Referred chest pain is pain originates from an injury elsewhere, but is felt in the chest. The root cause of the problem may be in the thoracic spine or upper back.
- Symptoms include pain in the chest which comes on without a traumatic injury to the chest area.
- Pain may be made worse by taking deep breaths, coughing, sneezing, etc.
- The upper back area may feel stiff.
- Upper back muscles may feel tight and tender.
What is referred chest pain?
Pain in the chest or rib area can sometimes be referred from the thoracic spine. This is the area of the spine which runs between your shoulder blades and down the mid-back. This is a common cause of chest pain in young athletes.
Referred pain is when pain is felt in one area but does not originate there. Instead, it caused by a problem elsewhere. Referred chest pain usually starts at a point higher up than where the pain is felt.
Facet joints in the spine
In the case of referred chest pain, it can originate from many areas, with the most common being the facet joints or Zygapophyseal joints of the thoracic spine.
It may also originate from the Costovertebral or Costotransverse joints, where the ribs attach to the vertebrae.

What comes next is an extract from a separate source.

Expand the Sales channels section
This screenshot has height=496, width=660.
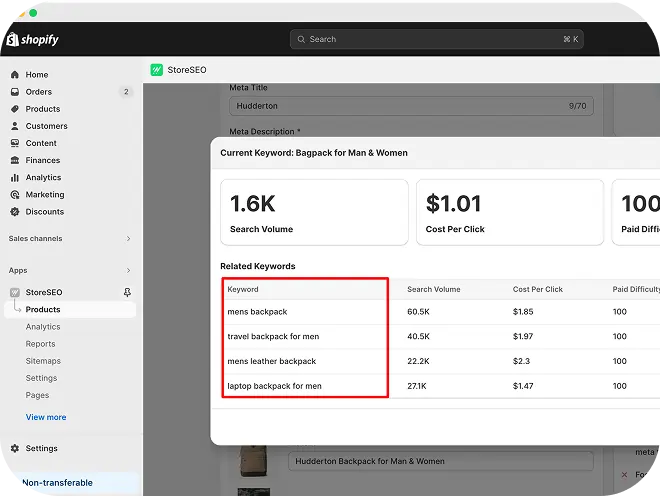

Muscular tightness and trigger points can also develop, increasing the referred pain. A trigger point is a small localized knot in the muscle. If your muscle or part of is it in spasm, then blood and nutrients are not able to reach that part of the muscle. Therefore, it will not recover from training or injury and will be a potential weak point in the future. Thigh muscles cause vertebra to move out of alignment, which in turn may impinge on nerves.
Treatment of referred pain
Treatment depends on the cause of the pain, but commonly used treatments include:
- Deep tissue massage. This releases tension in muscles, which in turn reduces pressure on any nerves which may be impinged. are referring the chest pain.
- Spinal manipulation to restore a full range of movement to the joints in the spine. Visit a good Chiropractor or Oseopath specialises in spinal manipulation for athletes.
- Stretching and strengthening exercises may also be recommended for the upper body, upper back and core to regain full movement and strength.
References & further reading
- Whitcomb DC, Martin SP, Schoen RE et al. Chronic abdominal pain caused by thoracic disc herniation. Am J Gastroenterol 1995;90(5):835–7.